*Task prompt*
Copy the material from the line that has "Output the (x, y)" through the line that has "under (726, 167)", swapping "slightly" for "gently" and leaving everything else unchanged.

*Exercise input*
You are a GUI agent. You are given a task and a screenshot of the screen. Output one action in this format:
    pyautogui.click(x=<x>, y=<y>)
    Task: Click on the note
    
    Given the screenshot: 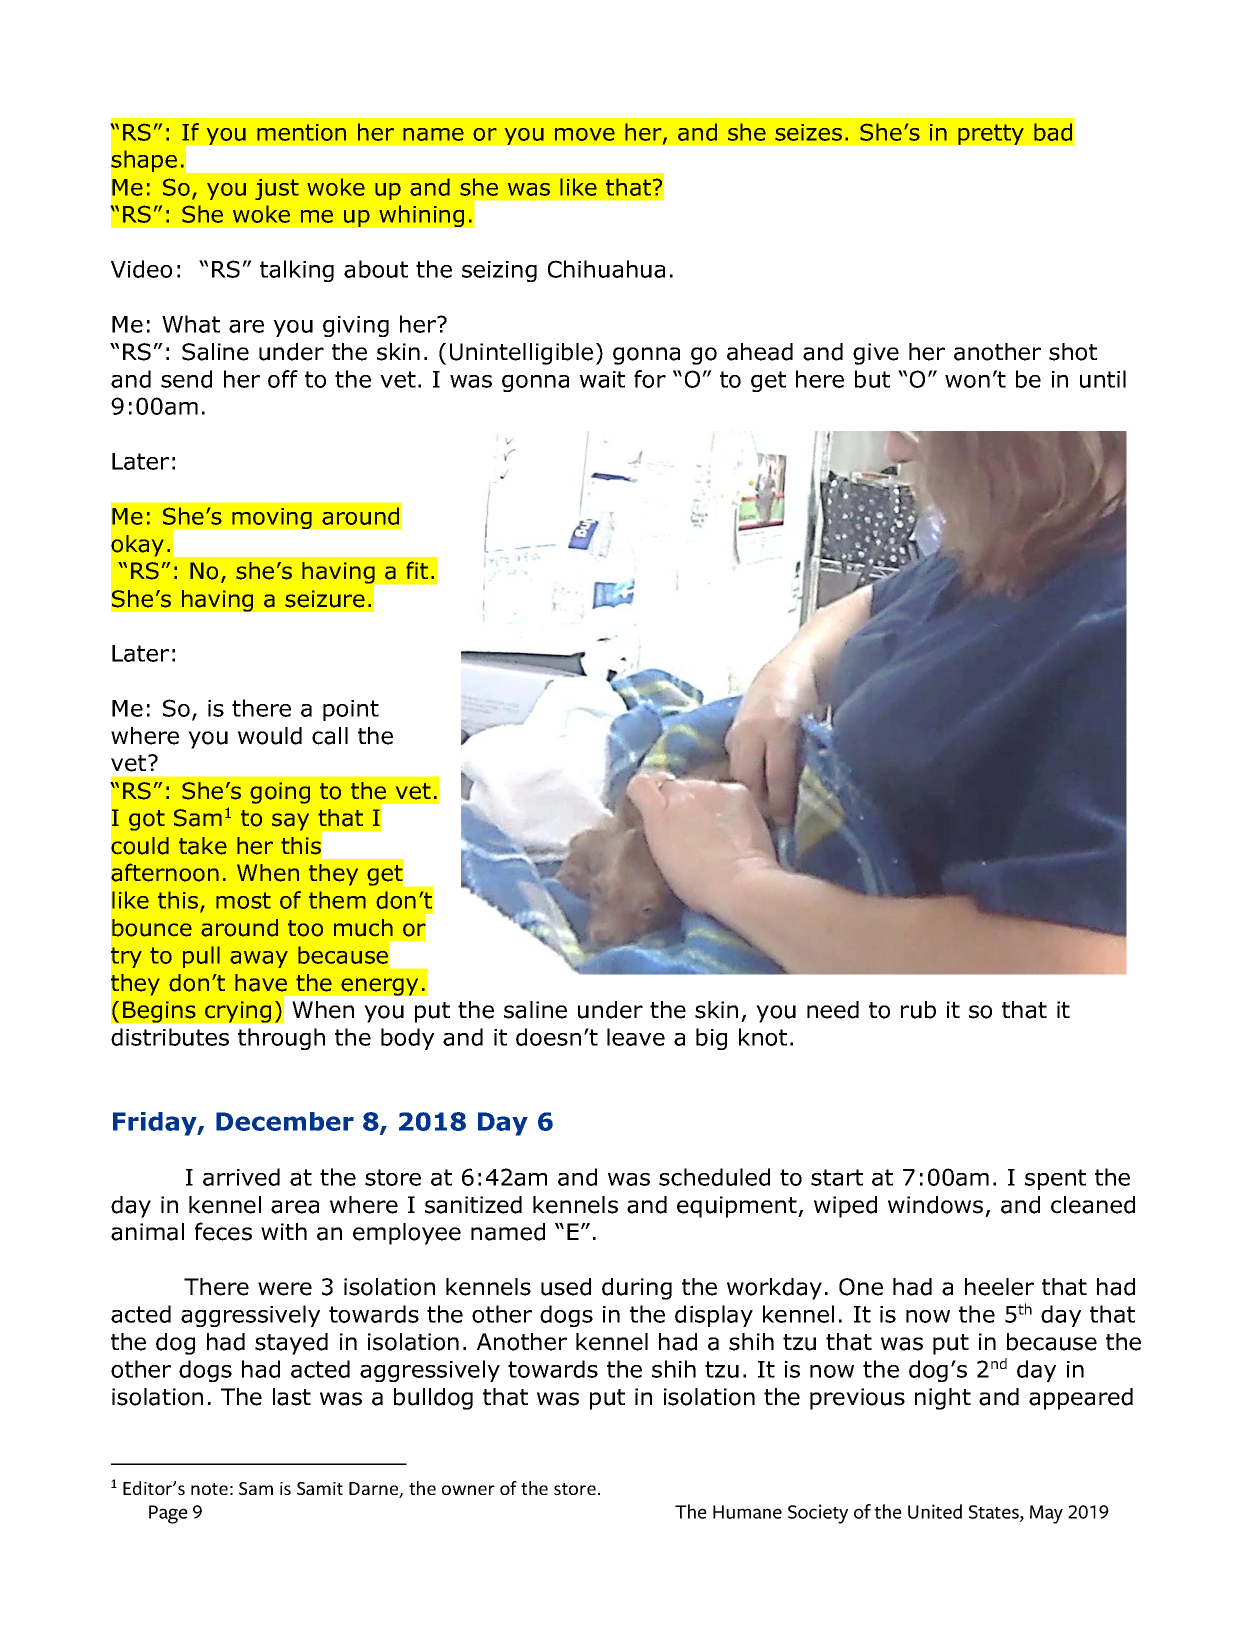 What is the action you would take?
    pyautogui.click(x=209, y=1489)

...

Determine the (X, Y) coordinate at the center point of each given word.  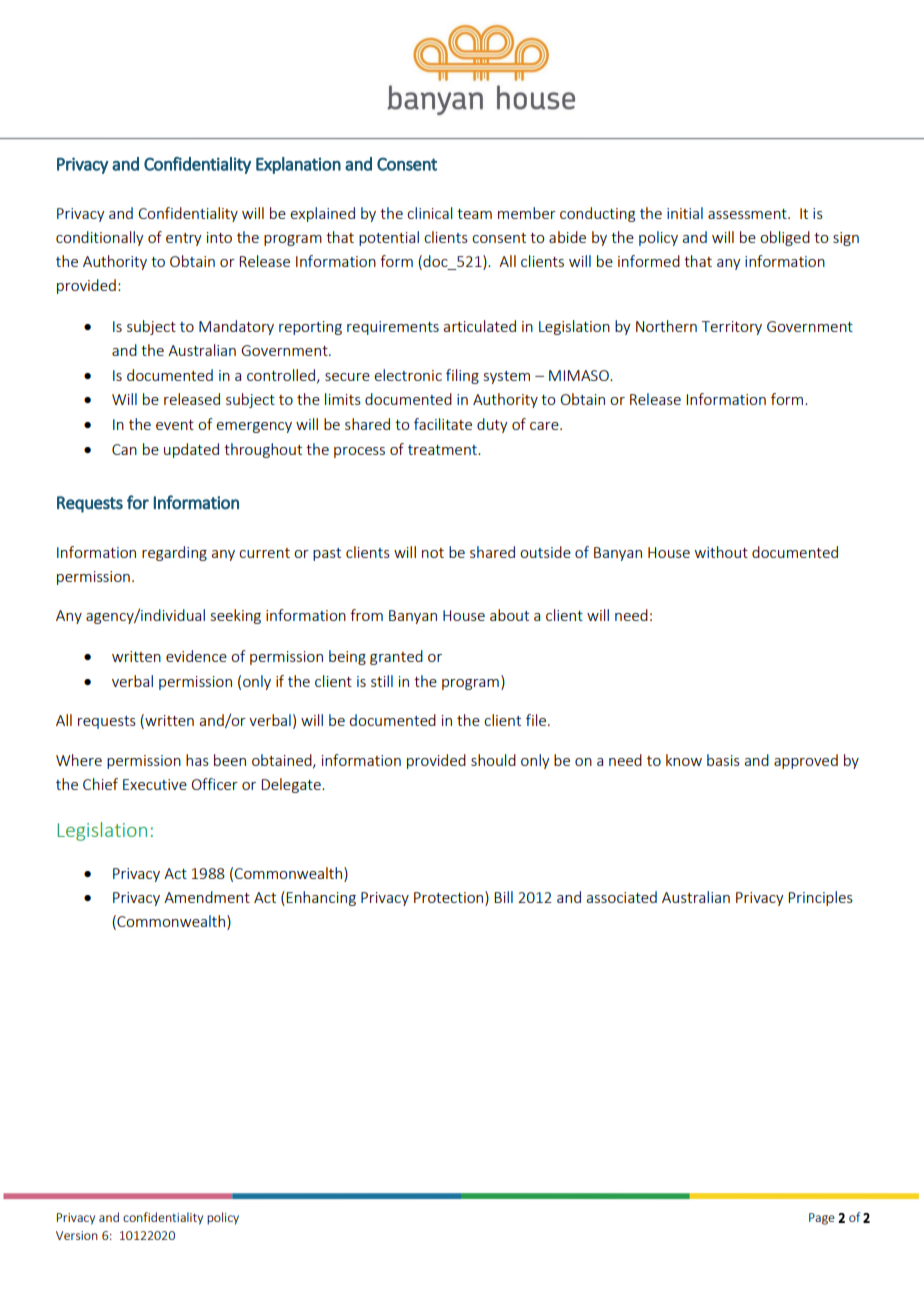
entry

...

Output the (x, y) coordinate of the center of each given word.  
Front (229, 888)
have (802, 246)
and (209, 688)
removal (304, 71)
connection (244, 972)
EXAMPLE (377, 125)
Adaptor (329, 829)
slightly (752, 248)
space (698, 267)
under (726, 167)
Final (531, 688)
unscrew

*Correct answer*
Output the (x, y) coordinate of the center of each given word.  
Front (229, 888)
have (802, 246)
and (209, 688)
removal (304, 71)
connection (244, 972)
EXAMPLE (377, 125)
Adaptor (329, 829)
gently (752, 248)
space (698, 267)
under (726, 167)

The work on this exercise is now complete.